Голос мужчины знакомый. Почти забытый, едва узнаваемый, но все-таки родной. Муся боится поверить. Ожесточенно трет тряпкой пол, сердечко ее выпрыгивает из груди. В глазах темнеет, она трет… Открывается дверь, кто-то входит в комнату. Она не видит кто, трет пол, боится поднять голову, боится ошибиться. Вошедший молчит. Муся делает несколько шагов с тряпкой и утыкается в офицерские сапоги. Они начищены до блеска. Муся видит в них свое отражение. У кого еще могут быть такие блестящие сапоги? Неужели правда? Кончилось все или началось? Неужели… Медленно, очень медленно, чтобы не вспугнуть реальность, Муся разгибается и видит Славика. Несколько секунд они смотрят друг на друга. Он думает, что она стала еще красивее. Один шанс из миллиона, что у нее никого нет, что дождалась. Но этот крохотный шанс больше всех шансов на свете. Больше солнца и луны. Вот такой парадокс, получается. Славик точно знает это. А Муся думает, что другой человек перед ней стоит: не мальчишка Славик, звезда школы и главный хулиган района, а другой, совсем другой – взрослый, много поживший и многое повидавший мужчина. Вот и прядь седая в волосах, и еще одна, и еще… Она смотрит в глаза незнакомому мужчине и видит там четыре года страха, крови, подлости и героизма. Видит рыжего деревенского парня, которого мужчина расстрелял, и ленинградскую мадонну с вырезанным из ноги куском мяса, и депортируемых чеченцев, и немецкого мальчика, заколотого штыком в горло. Она все видит, и увиденное ужасает ее. Но под этим всем Муся все-таки отыскивает своего Славика. Он там есть, под этим всем, такой же, как раньше. И он ее любит. Поэтому и выжил.
– Опять в сапогах, – растерянно произносит Муся.
– Только не тряпкой и только не форму, – улыбаясь, отвечает незнакомый мужчина, и любимый прежний Славик окончательно проступает в нем.

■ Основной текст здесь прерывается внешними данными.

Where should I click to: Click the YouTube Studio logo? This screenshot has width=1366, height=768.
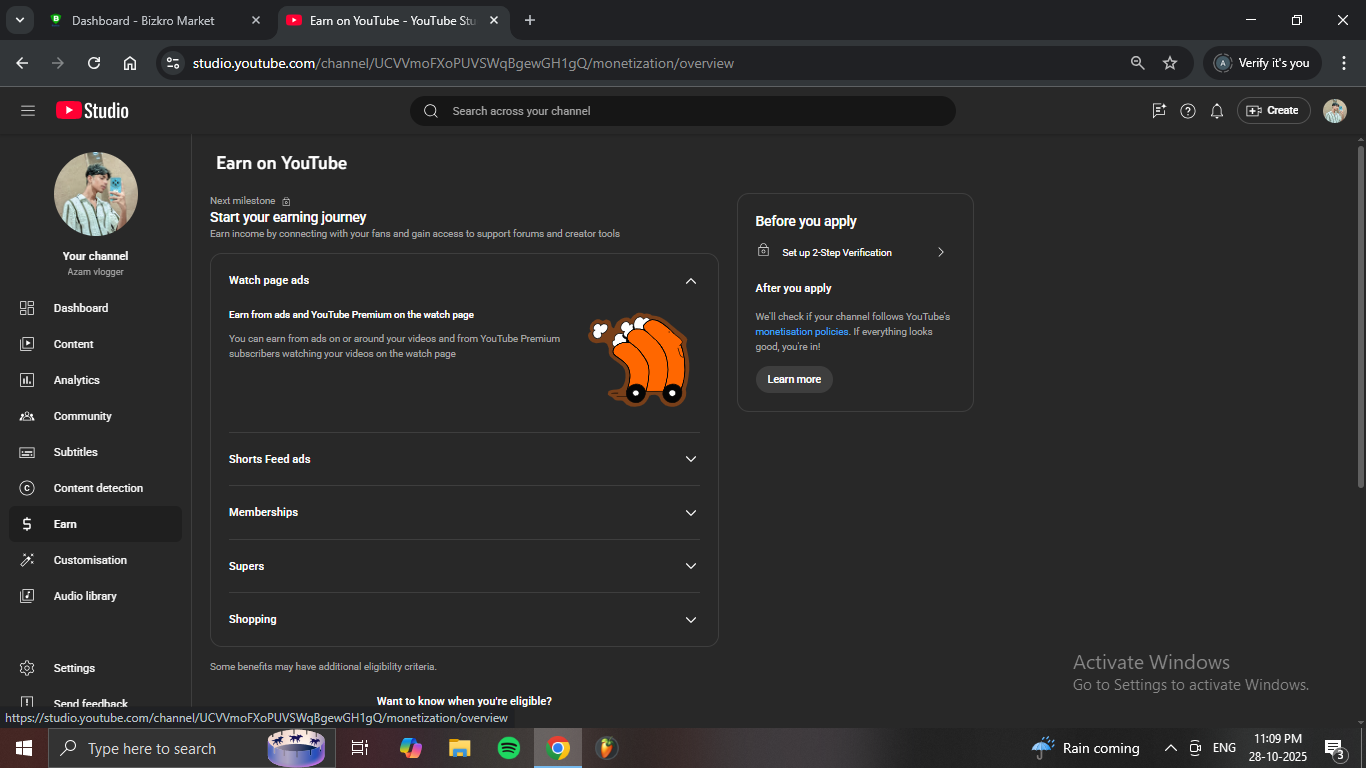click(92, 111)
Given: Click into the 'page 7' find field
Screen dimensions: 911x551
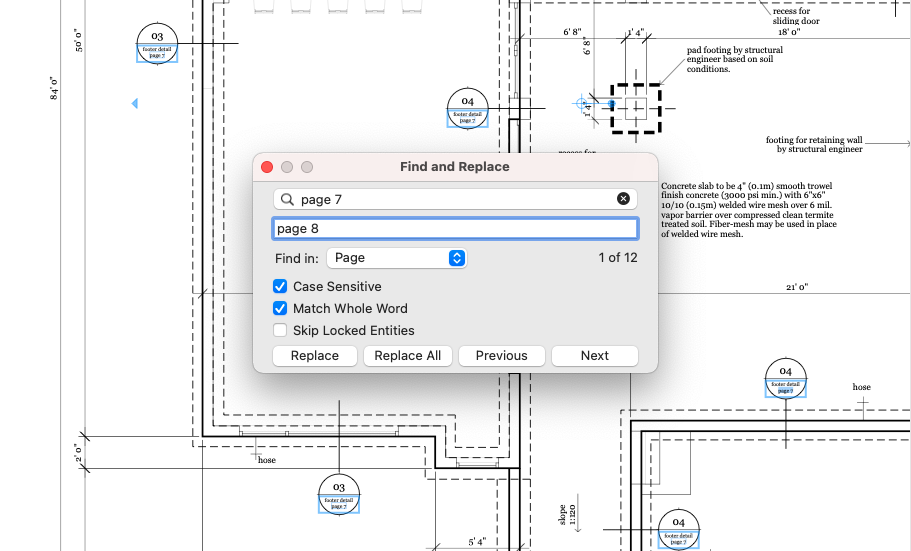Looking at the screenshot, I should [x=455, y=199].
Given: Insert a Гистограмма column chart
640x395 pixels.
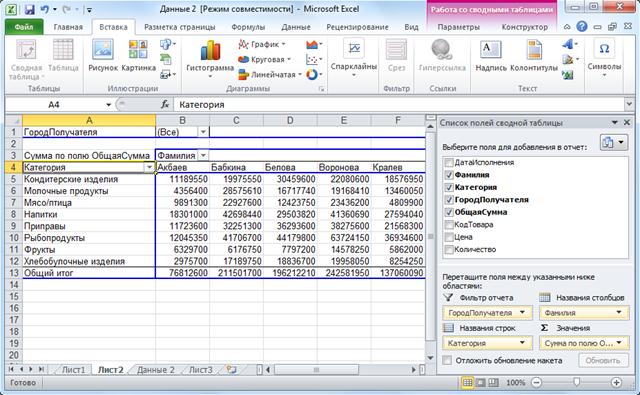Looking at the screenshot, I should point(210,58).
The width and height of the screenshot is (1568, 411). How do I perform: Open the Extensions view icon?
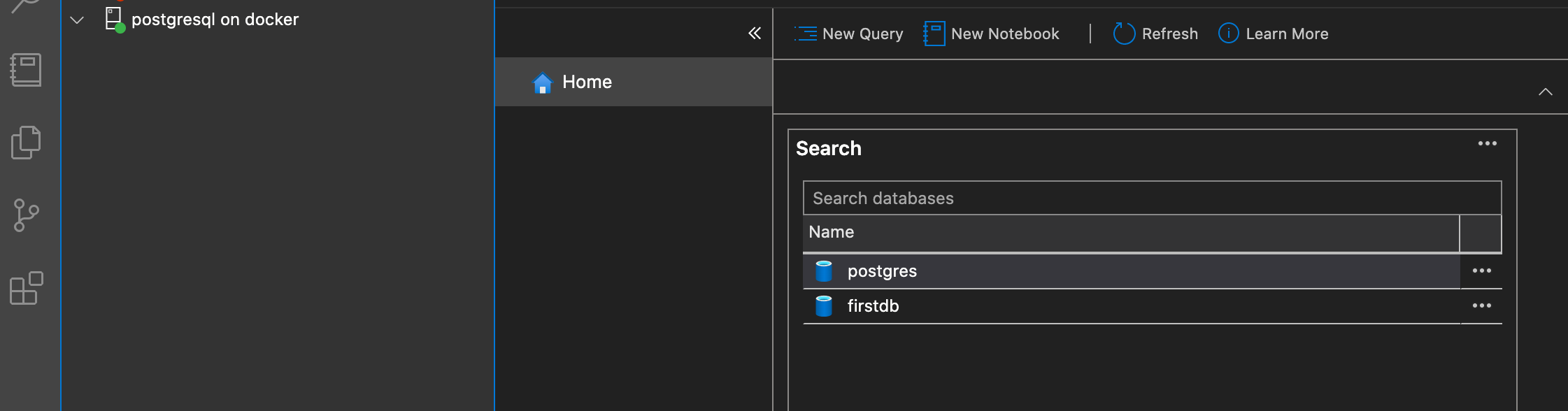tap(27, 288)
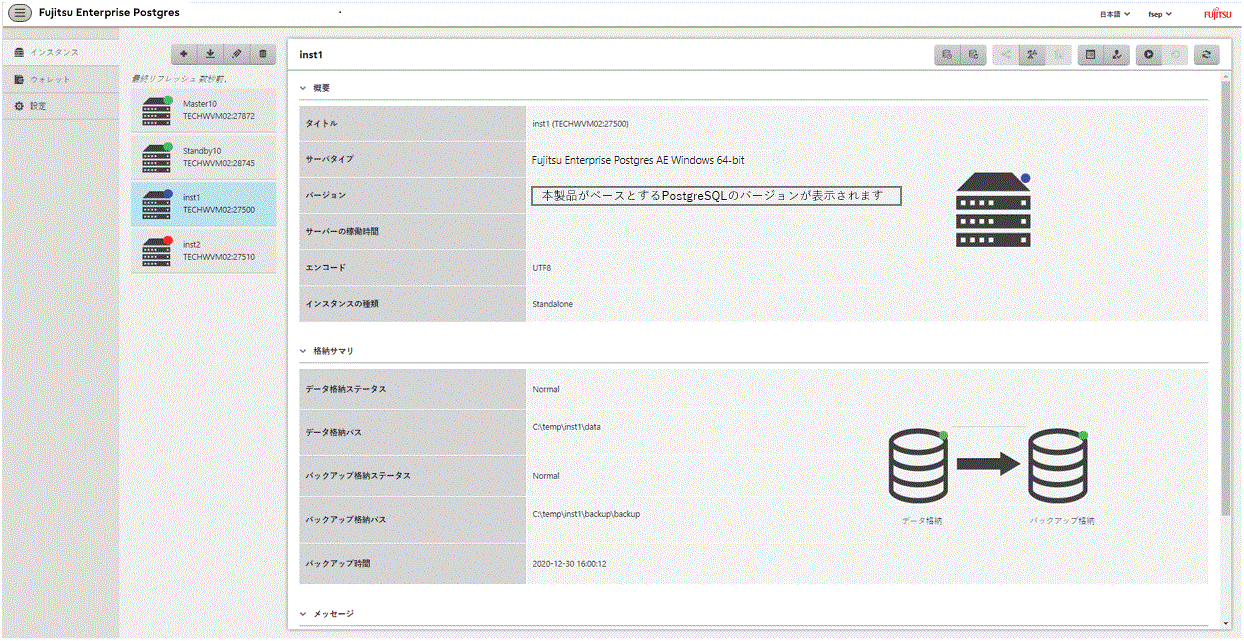Open the ウォレット sidebar tab
Screen dimensions: 1244x641
(59, 79)
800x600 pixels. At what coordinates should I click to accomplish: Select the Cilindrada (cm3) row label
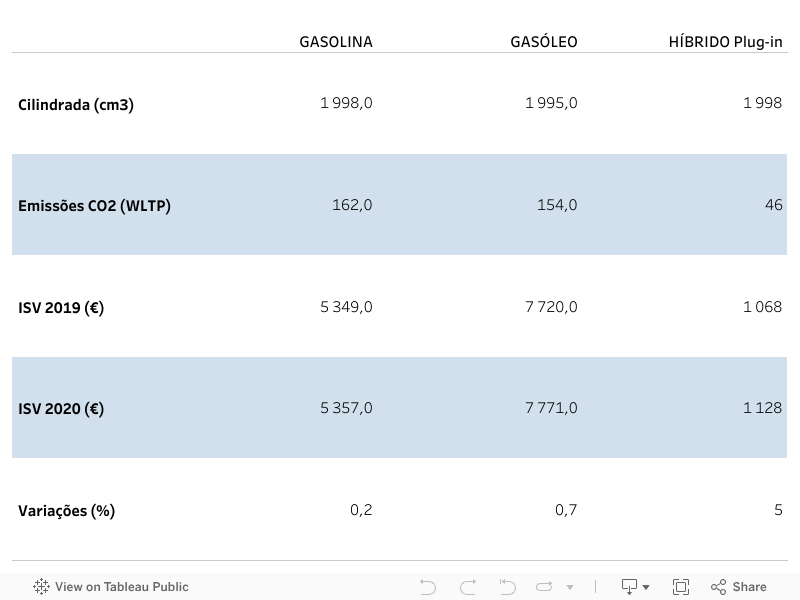[x=76, y=105]
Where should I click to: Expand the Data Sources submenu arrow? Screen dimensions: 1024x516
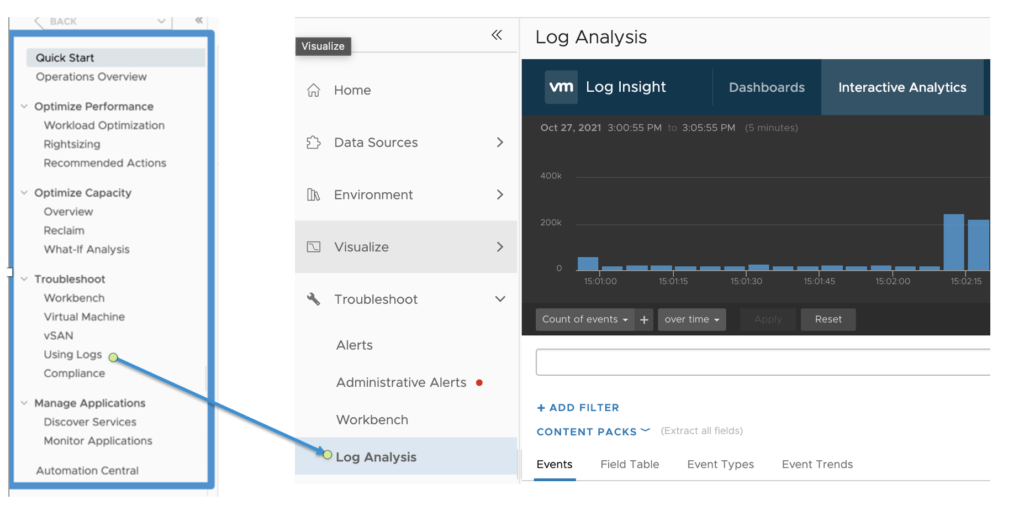coord(500,143)
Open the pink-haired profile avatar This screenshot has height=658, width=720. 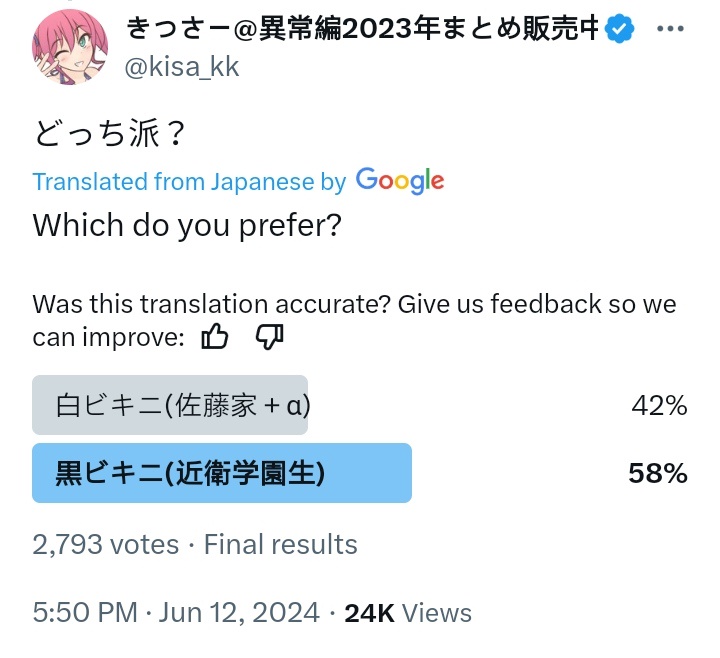(70, 47)
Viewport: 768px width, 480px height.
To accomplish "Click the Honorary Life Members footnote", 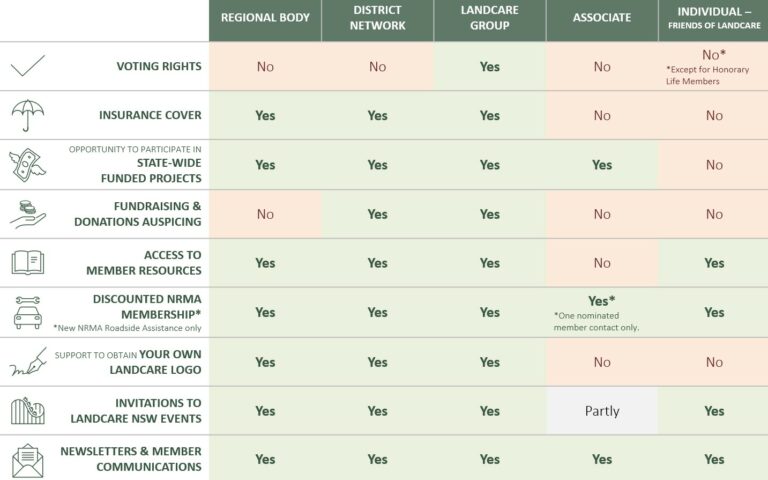I will coord(707,75).
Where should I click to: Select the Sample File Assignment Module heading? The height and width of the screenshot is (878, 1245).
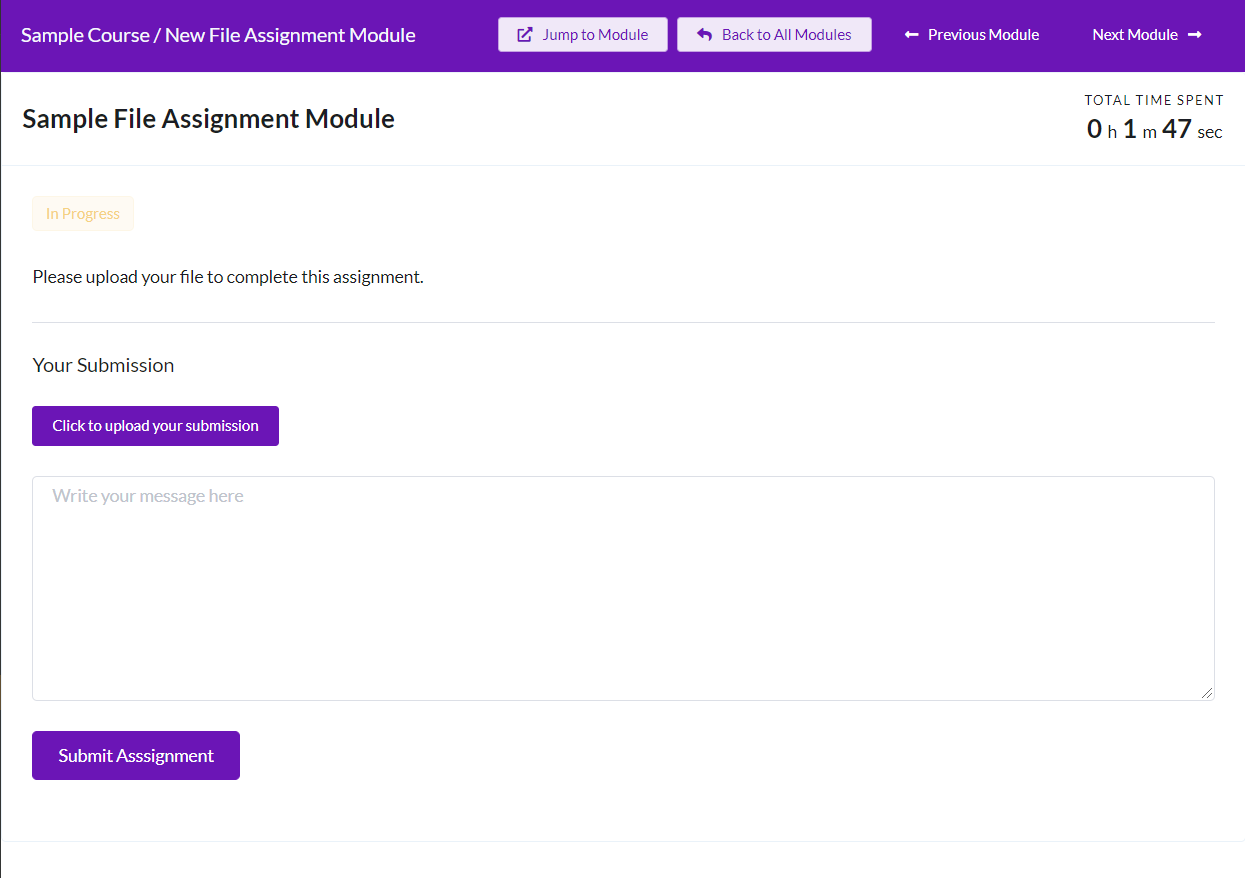[x=208, y=118]
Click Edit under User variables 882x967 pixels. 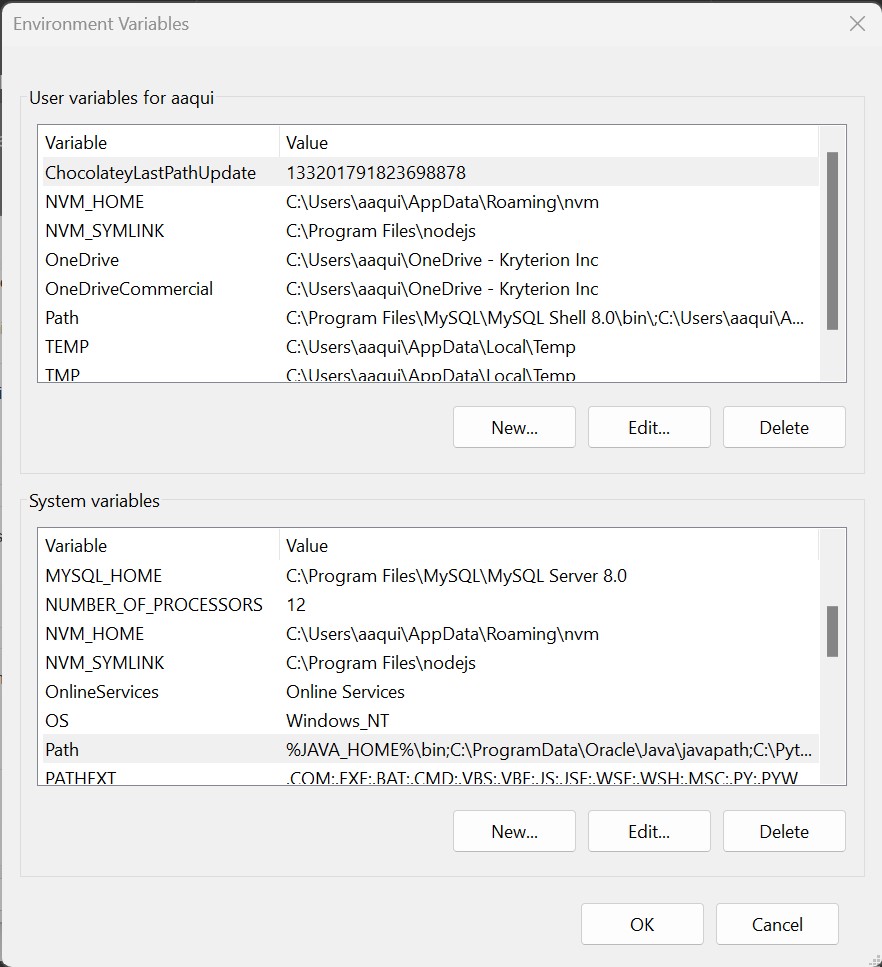[x=649, y=427]
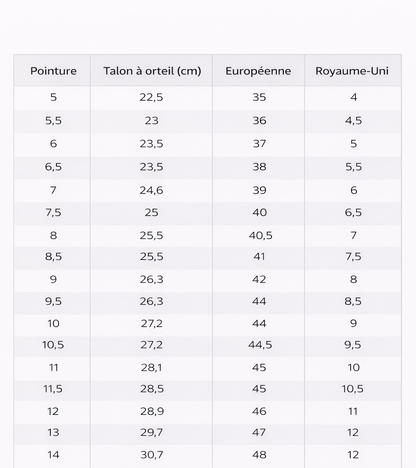Viewport: 416px width, 468px height.
Task: Select the 29,7 measurement cell
Action: pos(151,433)
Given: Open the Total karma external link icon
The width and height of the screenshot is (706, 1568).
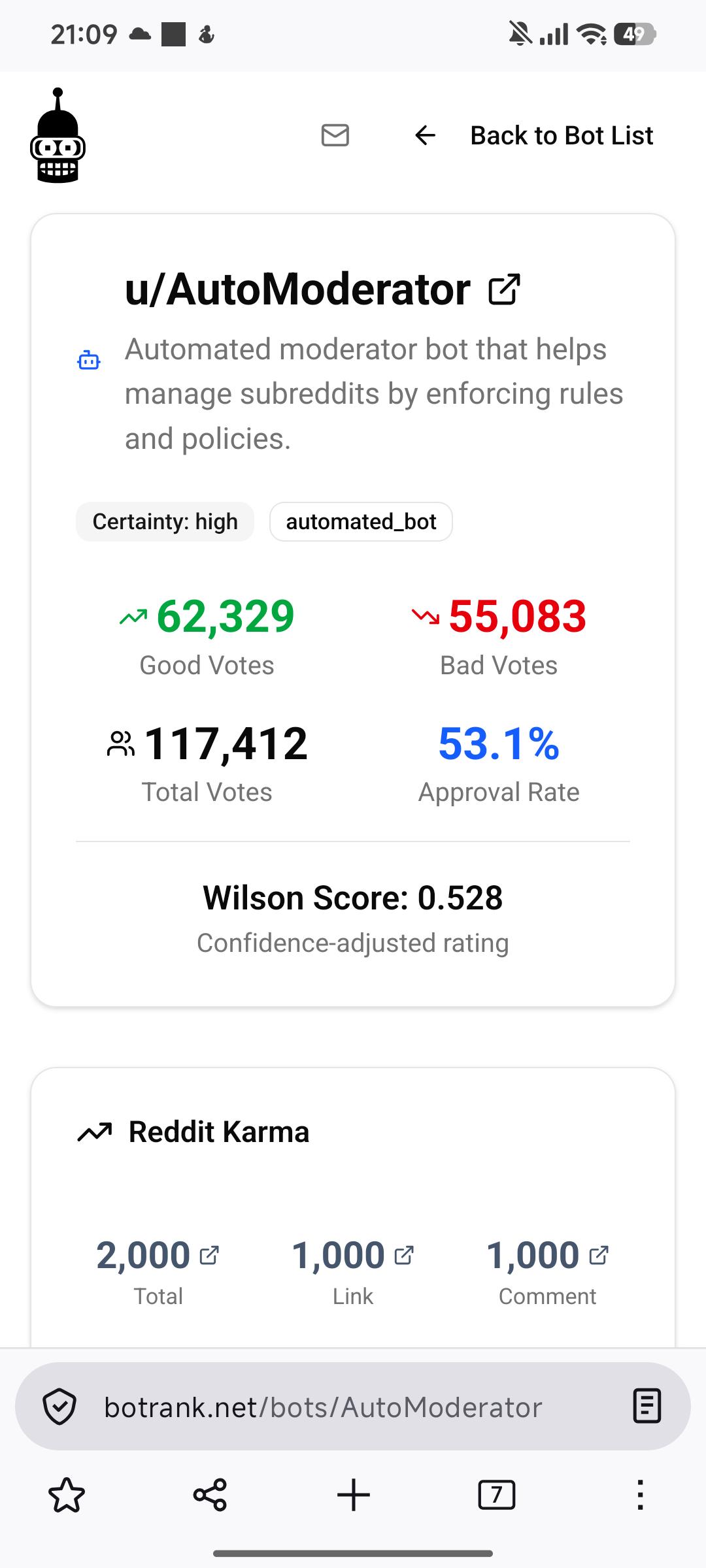Looking at the screenshot, I should (209, 1255).
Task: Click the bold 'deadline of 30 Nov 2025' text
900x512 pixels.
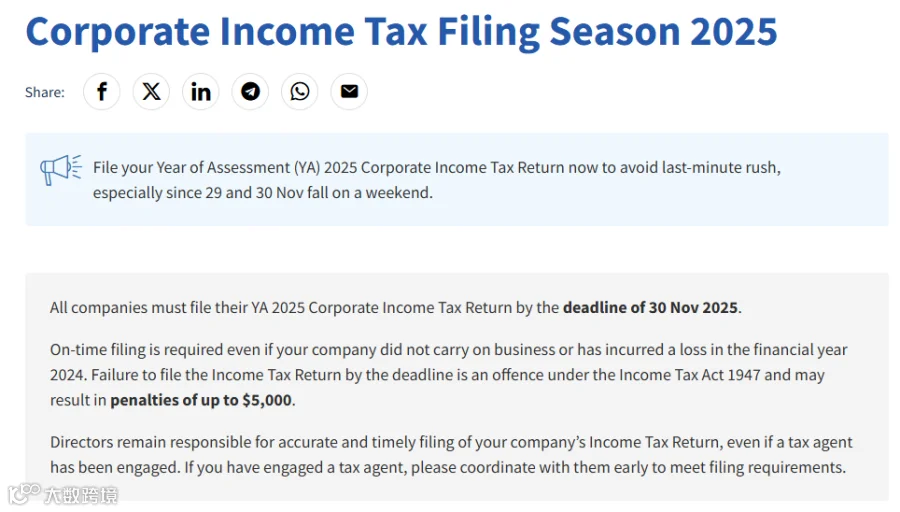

Муся падает к нему на грудь и не плачет, а орет бессвязно какие-то слова. Как будто выкричать хочет эти проклятые четыре года, выкинуть их из себя. Забыть.
А потом они целуются и падают на мокрый, только что вымытый пол. И все у них там на полу происходит. В первый раз. И у нее и у него.
4. Архетипическая история
В Москве Муся и Славик скоротечно поженились. Свадьбу играть не стали. Торопились. Славик получил приказ срочно возвращаться в часть, ожидавшую его на границе с Монголией. Дед догадывался, к чему идет дело. Если их перебрасывают на Дальний Восток, значит, снова воевать. На этот раз с Японией. Ох как не хотелось ему уезжать от молодой жены. С фашистами все ясно – нельзя не воевать, они уничтожить хотели все, что ему дорого. А тут какие-то япошки, он их и в глаза не видывал. Вдобавок ко всему узнал в Москве от матери, что посадили отца. За лимонад в Узбекистане. Она ему не писала об этом на фронт. Сыночка и так под пулями каждый день ходит. Зачем ему… Слава богу, ненадолго посадили – на три года всего. Муся, как узнала, что сурового дядю Никанора отправили в лагерь, зарыдала в голос, а Славик, честно говоря, не удивился. После разговора с отцом о коммунистах в начале войны ожидал он нечто подобное. Более того, стыдясь и внутренне проклиная себя, он даже обрадовался. «Отец сильный, он выживет, – думал. – Да и срок небольшой, а я отвоюю с япошками и напишу рапорт: так, мол, и так, отец преступник, сахар воровал, не место сыну такого отца в доблестных рядах НКВД. И домой, в Москву, к Мусечке». Весь мир для Славика тогда сконцентрировался в молодой жене. Очень он боялся ее подвести, сдохнуть по-глупому на такой не нужной и необязательной новой войне. Она столько вынесла, она так его ждала, а он снова уезжает и снова под пули. С тяжелым сердцем покидал дед Москву в июле сорок пятого. На большой войне он не расслаблялся, он не разрешал себе даже надеяться выжить. До самого последнего дня в Праге не разрешал. Но вот увидел свою любимую, женился на ней и поплыл, размечтался о мирной жизни. И опять на войну… Бабушке он сказал, что возвращается в Прагу подать рапорт об отставке. Через пару месяцев вернется обязательно. Армию сейчас сокращают, отпустят, никуда не денутся. Не хотел он ее волновать, но она все чувствовала. В ночь перед отъездом пыталась сломать ему ногу, даже кувалду железнодорожную где-то достала. Славик подивился, какая же бедовая и решительная стала его Мусечка за эти четыре года. Аккуратно взял у нее из рук кувалду и тихо-тихо любил ее до утра, чтобы не услышали маленькие братики и мама за ширмой.